EXERCISE INSTRUCTIONS = Your task is to return all of the records exactly, minus any images.

Stored data entries:
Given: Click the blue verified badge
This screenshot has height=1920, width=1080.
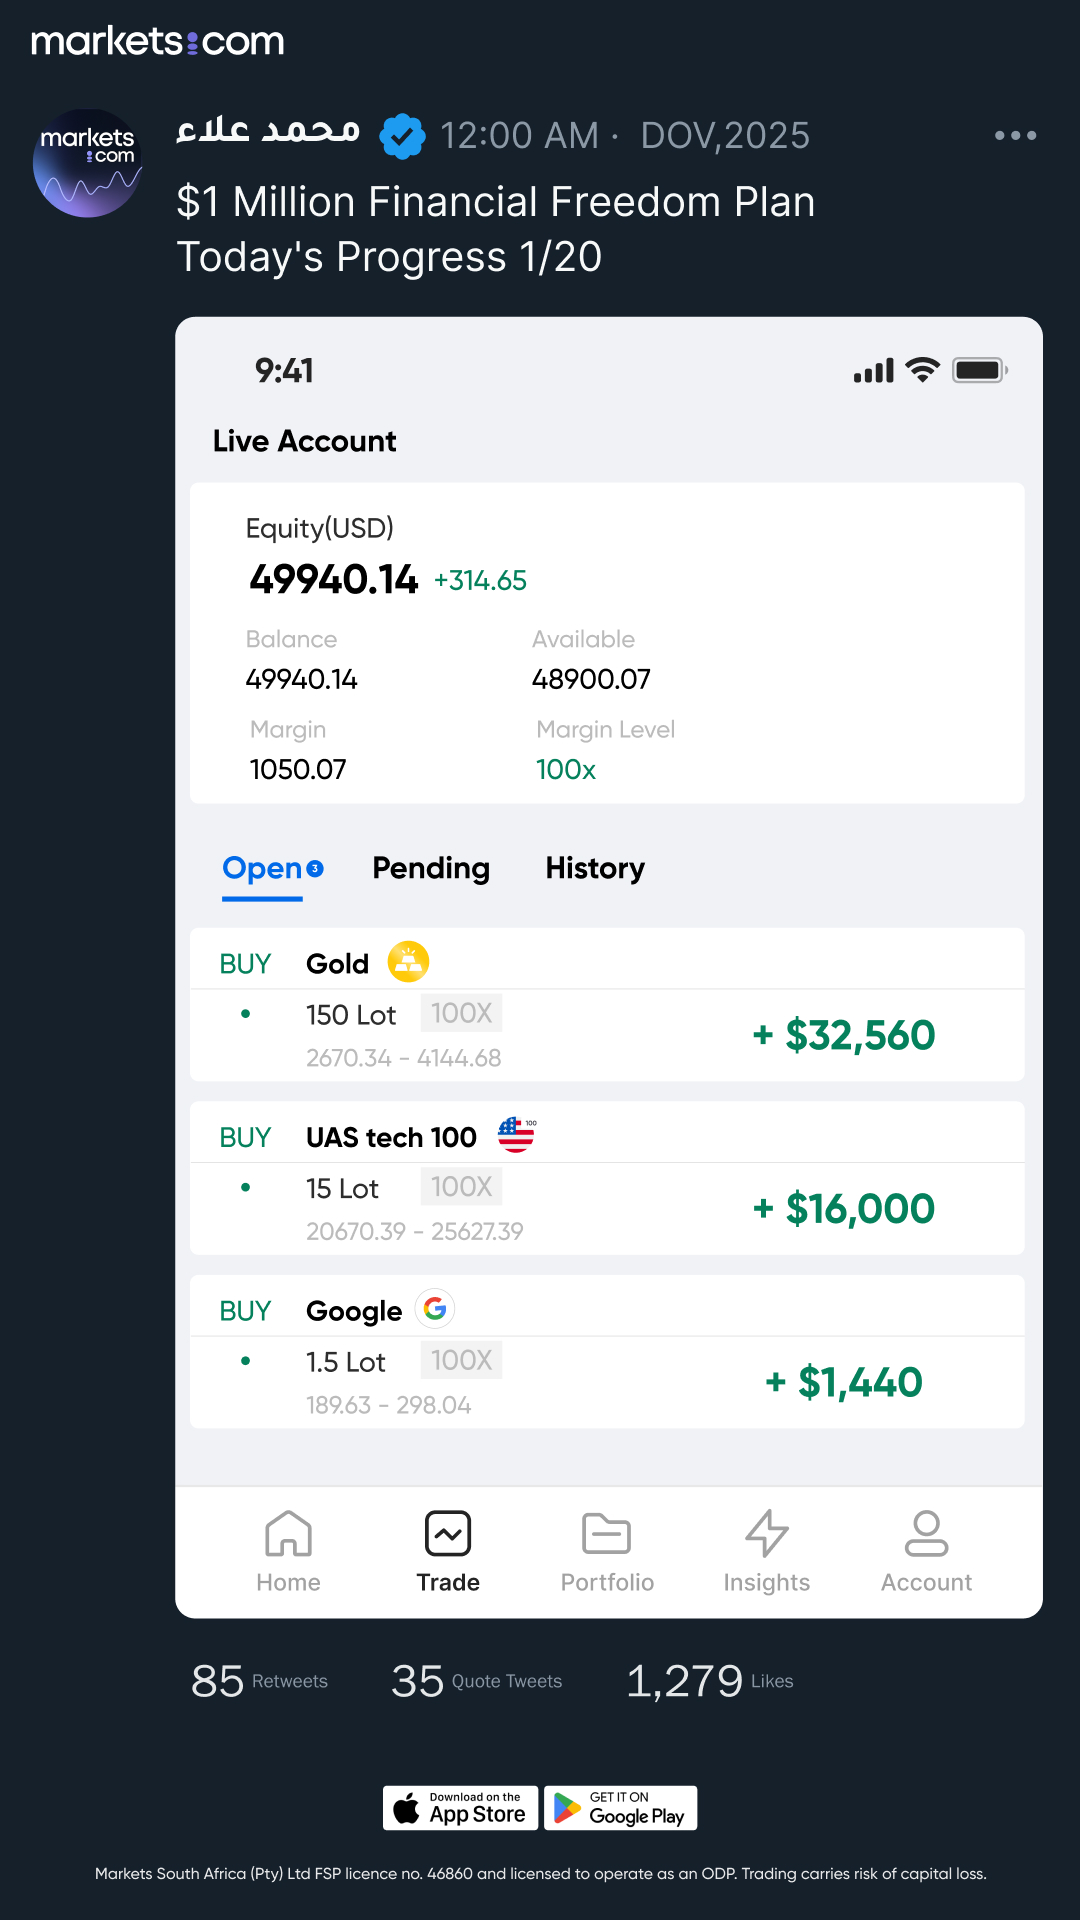Looking at the screenshot, I should click(x=402, y=136).
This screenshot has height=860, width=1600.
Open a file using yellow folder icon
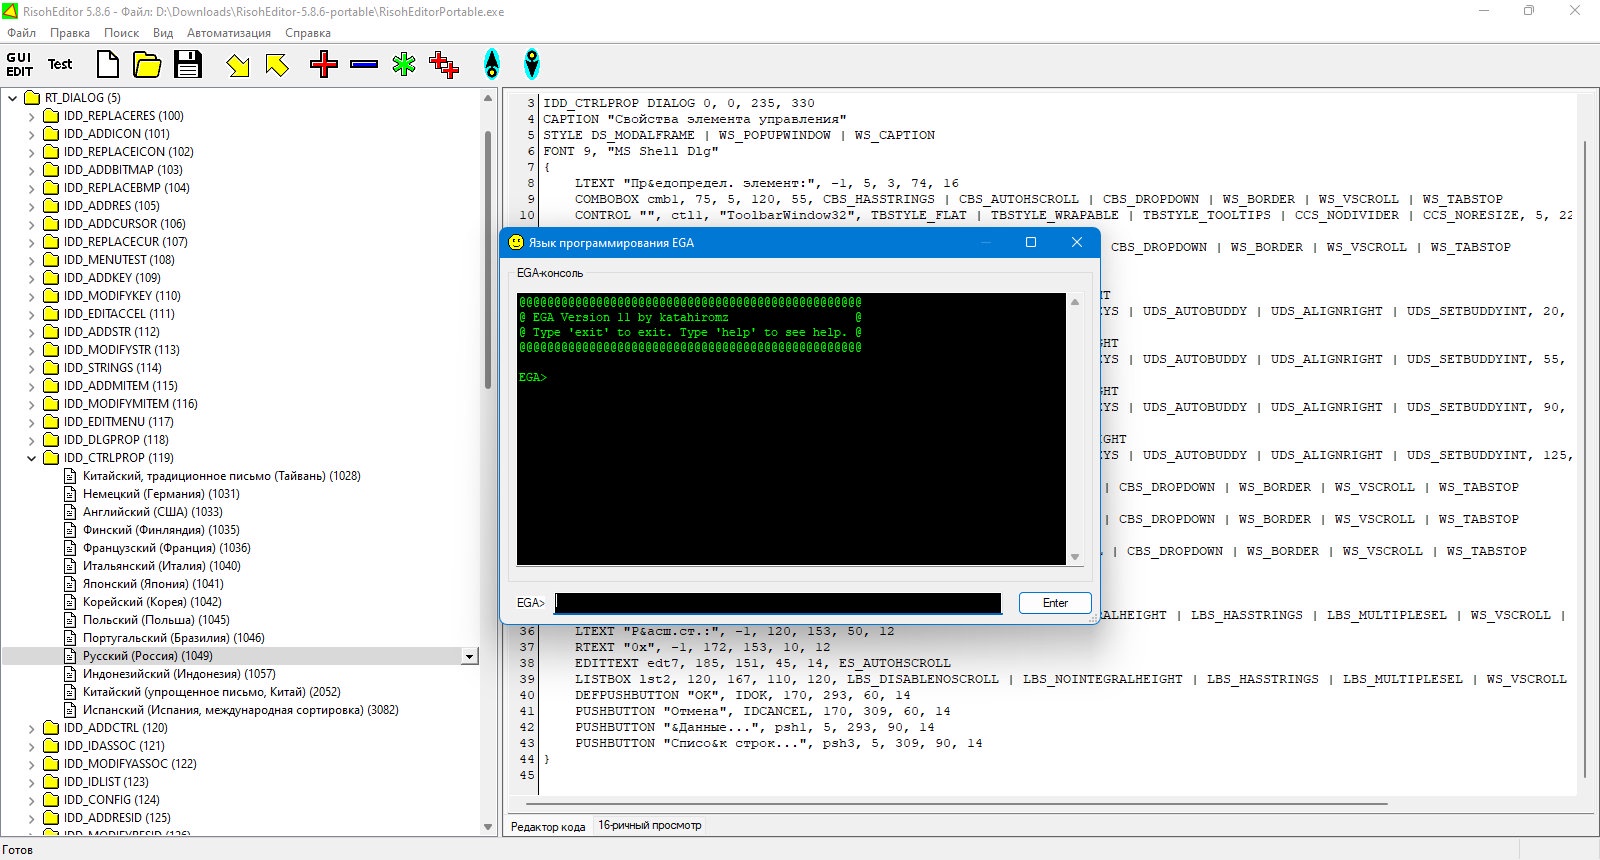click(147, 65)
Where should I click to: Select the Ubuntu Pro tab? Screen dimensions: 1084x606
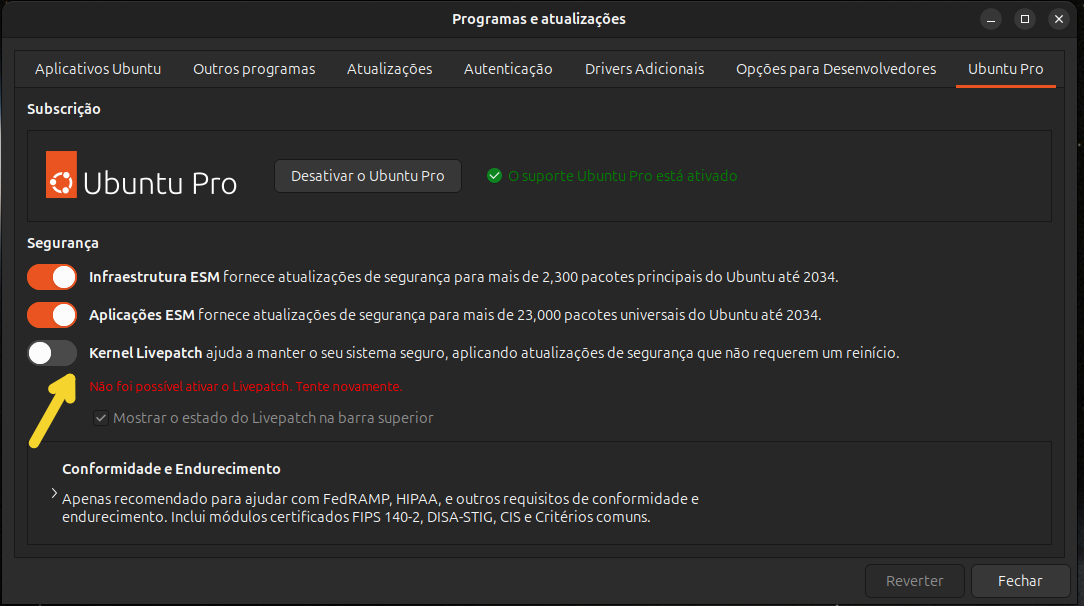pos(1005,69)
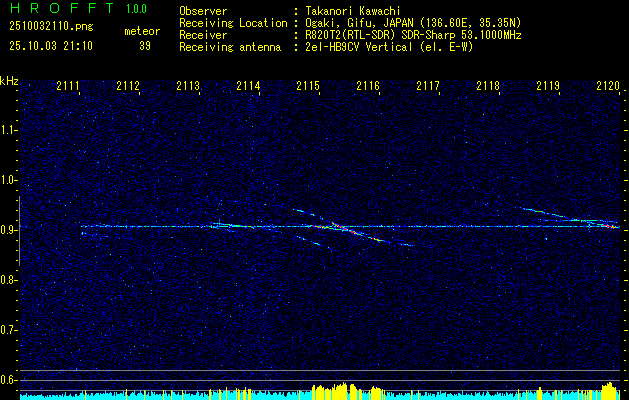Screen dimensions: 629x400
Task: Click the Receiving Location text line
Action: coord(350,23)
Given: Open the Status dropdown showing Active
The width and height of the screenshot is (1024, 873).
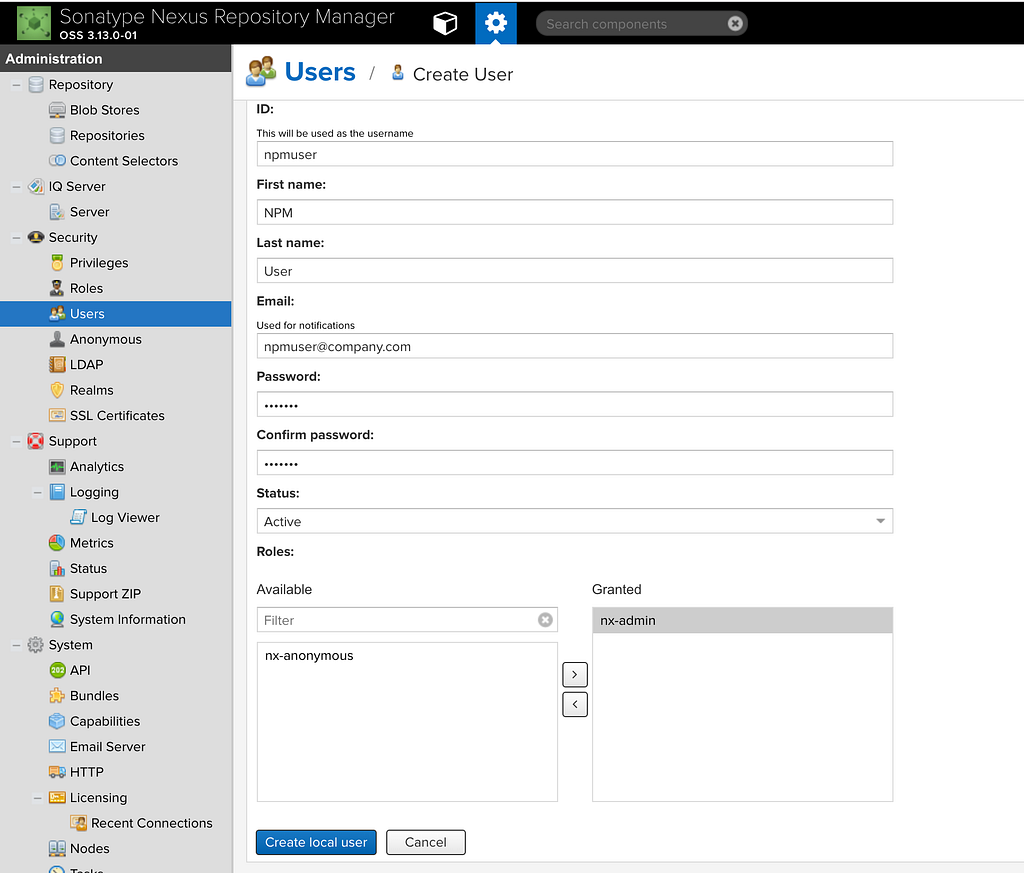Looking at the screenshot, I should pyautogui.click(x=575, y=521).
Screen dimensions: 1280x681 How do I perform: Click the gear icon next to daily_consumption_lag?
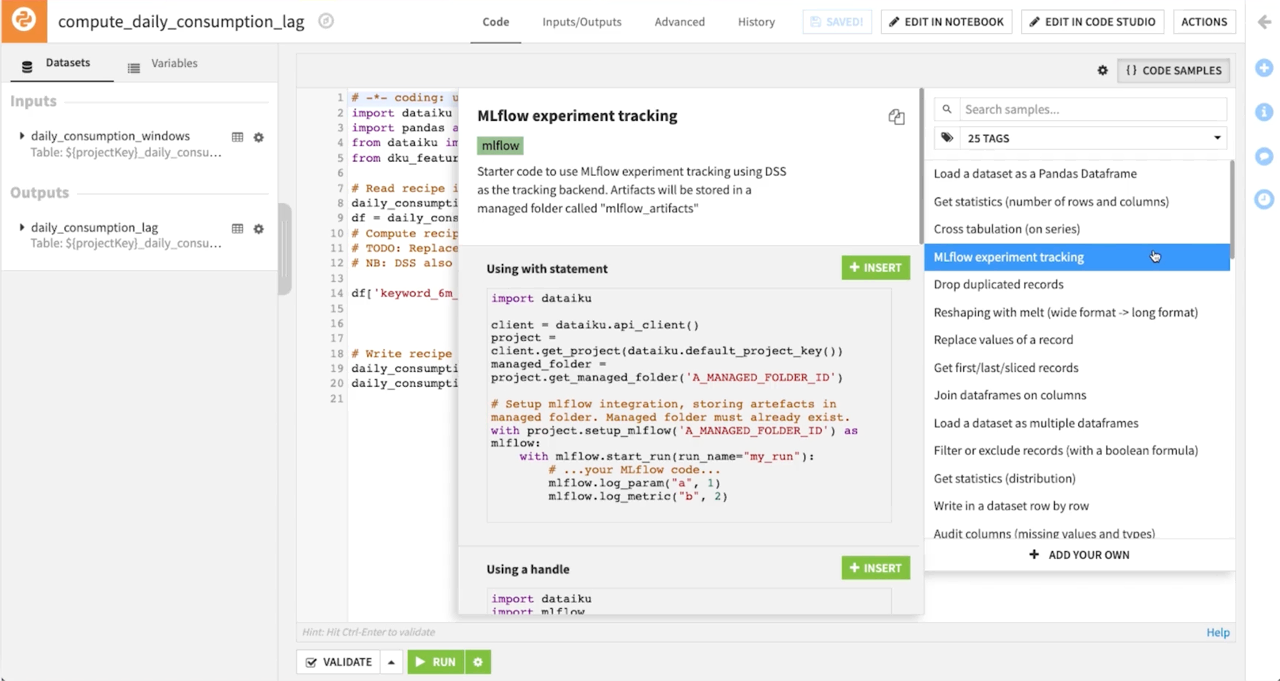click(x=258, y=229)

SOLUTION FOR THIS TASK =
Given: Click the blue verified badge
This screenshot has height=1920, width=1080.
Looking at the screenshot, I should click(x=402, y=136).
This screenshot has height=860, width=1600.
Open a file using yellow folder icon
click(147, 65)
Where should I click to: Select the Ubuntu Pro tab? Screen dimensions: 1084x606
pos(1005,69)
Screen dimensions: 629x400
Task: Click the Receiving Location text line
Action: coord(350,23)
Given: Open the Status dropdown showing Active
The width and height of the screenshot is (1024, 873).
Looking at the screenshot, I should pyautogui.click(x=575, y=521).
Screen dimensions: 1280x681 How do I perform: Click the gear icon next to daily_consumption_lag?
click(x=258, y=229)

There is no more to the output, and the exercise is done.